«A Malpensa voli per Cina e India» Così la Moratti progetta il rilancio

«Il governo ha salvato Alitalia, ora deve salvare il modello hub». Letizia Moratti, che ha già chiesto al presidente del consiglio un tavolo urgente per discutere del sistema aeroportuale milanese, torna a difendere con forza il ruolo di Malpensa sullo scenario nazionale. È «indispensabile», rilancia il sindaco, che il governo «liberalizzi i diritti di traffico che consentono di rinegoziare gli accordi bilaterali e di avere uno sviluppo del traffico aereo». Al di là che il partner sia Lufthansa, su cui ha dichiarato più volte di puntare, è il mercato che può rilanciare lo scalo varesino come hub. La Moratti lo ribadisce da tempo e questa volta sostiene la propria tesi coi dati appena resi noti da Sea. Anche senza Alitalia, ad agosto Malpensa ha recuperato oltre il 10 per cento delle perdite, passando dal -31% di aprile al -21% (e un totale di 1,7 milioni di passeggeri) dal primo al 27 agosto. In particolare, riferisce la società che gestisce il traffico degli scali milanesi, anche se la compagnia di bandiera ha trasportato il mese scorso 160mila passeggeri contro i 925.500 transitati nello stesso periodo dell’anno scorso (-82,7%), le altre compagnie di linea hanno invece registrato un aumento del 34,3%. «Rispetto alla perdita iniziale dell’82 per cento del traffico dopo l’abbandono di Alitalia - ribadisce il sindaco -, Malpensa ha già recuperato il 60%, visto che ad agosto è stata “sotto” solo del 20». Se Roma riapre gli accordi bilaterali, consente a Sea di «avere collegamenti diretti ad esempio con Corea, India e Cina, destinazioni dei Paesi emergenti che sono le più importanti sia per i privati che per le merci», mete peraltro che «passano dalle rotte polari e non da sud, quindi se non le abbiamo qui, i passeggeri e le imprese si rivolgono ad altri aeroporti del nord, ma non dell’Italia». Non volano certo a Fiumicino, insomma. Torna a ribadire quanto il piano di Air France fosse «sbagliato perché svendeva la politica dei trasporti del nostro Paese, l’ho spiegato più volte a Prodi ma le mie parole sono rimaste inascoltate». Con l’hub a Malpensa, è «possibile» una riconfigurazione anche di Linate, ma «solo in una logica di investimenti che consentiranno lo sviluppo del sistema aereo milanese». Ipotesi su cui per ora frena il capodelegazione della Lega in Regione, Davide Boni: «Senza un piano certo, è prematuro parlare di ridimensionamento». Di certo, concorda con la Moratti, «restiamo convinti che Malpensa debba avere un ruolo di hub».

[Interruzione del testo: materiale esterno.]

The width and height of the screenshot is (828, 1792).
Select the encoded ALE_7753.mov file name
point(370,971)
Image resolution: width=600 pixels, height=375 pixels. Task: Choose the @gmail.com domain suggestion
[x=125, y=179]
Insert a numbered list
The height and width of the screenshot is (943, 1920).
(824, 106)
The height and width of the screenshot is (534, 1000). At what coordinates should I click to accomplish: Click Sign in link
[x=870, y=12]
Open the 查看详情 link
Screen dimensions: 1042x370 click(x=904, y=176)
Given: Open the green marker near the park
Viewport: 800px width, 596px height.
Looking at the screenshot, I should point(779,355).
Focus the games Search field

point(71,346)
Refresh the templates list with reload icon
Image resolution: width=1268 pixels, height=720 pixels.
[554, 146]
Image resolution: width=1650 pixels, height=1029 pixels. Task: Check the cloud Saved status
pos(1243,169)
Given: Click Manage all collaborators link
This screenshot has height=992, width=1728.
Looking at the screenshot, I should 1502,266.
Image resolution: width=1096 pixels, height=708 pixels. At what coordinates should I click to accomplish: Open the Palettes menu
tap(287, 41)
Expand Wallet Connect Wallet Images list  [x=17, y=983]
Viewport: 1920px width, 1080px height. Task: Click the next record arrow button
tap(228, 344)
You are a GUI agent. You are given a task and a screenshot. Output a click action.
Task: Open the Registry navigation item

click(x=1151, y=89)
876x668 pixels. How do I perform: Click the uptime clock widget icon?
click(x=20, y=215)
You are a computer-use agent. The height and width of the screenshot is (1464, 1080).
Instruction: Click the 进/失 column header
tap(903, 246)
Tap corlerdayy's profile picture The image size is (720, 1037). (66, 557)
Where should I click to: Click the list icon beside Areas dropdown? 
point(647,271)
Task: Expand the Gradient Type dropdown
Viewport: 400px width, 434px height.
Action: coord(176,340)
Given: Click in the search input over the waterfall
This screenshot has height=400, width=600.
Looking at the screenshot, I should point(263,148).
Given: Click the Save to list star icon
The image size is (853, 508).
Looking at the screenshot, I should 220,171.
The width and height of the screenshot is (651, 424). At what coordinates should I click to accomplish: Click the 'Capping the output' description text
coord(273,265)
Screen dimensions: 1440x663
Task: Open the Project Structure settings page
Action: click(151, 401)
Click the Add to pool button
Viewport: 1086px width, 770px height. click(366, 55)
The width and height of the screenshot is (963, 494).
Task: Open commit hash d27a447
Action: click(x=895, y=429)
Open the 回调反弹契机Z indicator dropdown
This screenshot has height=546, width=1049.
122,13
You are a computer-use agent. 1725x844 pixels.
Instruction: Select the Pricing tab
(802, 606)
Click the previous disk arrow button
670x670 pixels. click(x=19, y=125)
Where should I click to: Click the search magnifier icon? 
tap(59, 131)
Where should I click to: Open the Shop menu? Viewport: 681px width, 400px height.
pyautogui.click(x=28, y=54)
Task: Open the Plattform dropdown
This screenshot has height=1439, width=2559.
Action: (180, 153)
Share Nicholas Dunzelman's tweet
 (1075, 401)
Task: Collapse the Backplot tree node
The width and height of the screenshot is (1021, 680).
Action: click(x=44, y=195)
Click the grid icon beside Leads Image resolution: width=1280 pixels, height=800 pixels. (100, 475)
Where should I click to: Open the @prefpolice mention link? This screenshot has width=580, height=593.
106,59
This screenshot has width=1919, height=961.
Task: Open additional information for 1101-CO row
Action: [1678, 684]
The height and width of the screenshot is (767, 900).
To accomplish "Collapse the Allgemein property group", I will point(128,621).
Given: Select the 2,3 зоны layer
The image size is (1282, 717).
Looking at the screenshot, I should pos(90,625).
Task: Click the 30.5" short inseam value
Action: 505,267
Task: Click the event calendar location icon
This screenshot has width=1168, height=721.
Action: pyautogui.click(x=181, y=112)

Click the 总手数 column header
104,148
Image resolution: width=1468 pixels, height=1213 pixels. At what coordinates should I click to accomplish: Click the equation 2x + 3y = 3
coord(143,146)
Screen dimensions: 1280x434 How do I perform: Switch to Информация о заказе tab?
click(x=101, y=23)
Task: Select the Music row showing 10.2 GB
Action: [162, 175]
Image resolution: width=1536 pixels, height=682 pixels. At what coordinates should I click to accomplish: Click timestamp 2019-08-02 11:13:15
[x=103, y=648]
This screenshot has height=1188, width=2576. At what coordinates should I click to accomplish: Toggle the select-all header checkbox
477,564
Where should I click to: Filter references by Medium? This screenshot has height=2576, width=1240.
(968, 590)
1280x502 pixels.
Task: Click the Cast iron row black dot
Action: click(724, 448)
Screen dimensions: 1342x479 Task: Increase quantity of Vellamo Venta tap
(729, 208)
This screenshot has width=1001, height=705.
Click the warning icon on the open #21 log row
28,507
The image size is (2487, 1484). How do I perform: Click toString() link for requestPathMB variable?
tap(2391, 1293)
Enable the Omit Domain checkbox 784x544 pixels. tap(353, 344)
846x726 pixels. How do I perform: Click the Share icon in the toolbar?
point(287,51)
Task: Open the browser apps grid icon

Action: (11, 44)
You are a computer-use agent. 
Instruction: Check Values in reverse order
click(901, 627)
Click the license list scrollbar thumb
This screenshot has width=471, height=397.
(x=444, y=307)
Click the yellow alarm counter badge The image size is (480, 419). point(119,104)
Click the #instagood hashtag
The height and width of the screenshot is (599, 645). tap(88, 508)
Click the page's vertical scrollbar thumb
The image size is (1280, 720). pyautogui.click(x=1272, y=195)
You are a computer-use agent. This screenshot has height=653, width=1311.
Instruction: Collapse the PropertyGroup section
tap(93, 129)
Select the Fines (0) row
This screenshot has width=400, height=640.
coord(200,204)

Catastrofico il presidente della Provincia Filippo Penati, secondo cui gli effetti del Piano Fenice con cui il governo intende salvare Alitalia saranno disastrosi per gli scali milanesi: «Malpensa sarà ridotta all’osso e Linate chiuderà», e accusa il sindaco di essere «troppo prudente col governo». La replica arriva dall’assessore lombardo ai Trasporti Raffaele Cattaneo: «Agli amici del Pd non va giù che su Alitalia il governo Berlusconi sia riuscito in poche settimane dove loro hanno capitolato per manifesta incapacità». Il governo «ha evitato sia il fallimento o la svendita inaccettabile della compagnia ad Air France sia lo smantellamento di Malpensa». Concorda col sindaco sull’ipotesi di «riconsiderare la situazione di Linate, a patto che aumenti l’accessibilità di Milano e della Lombardia».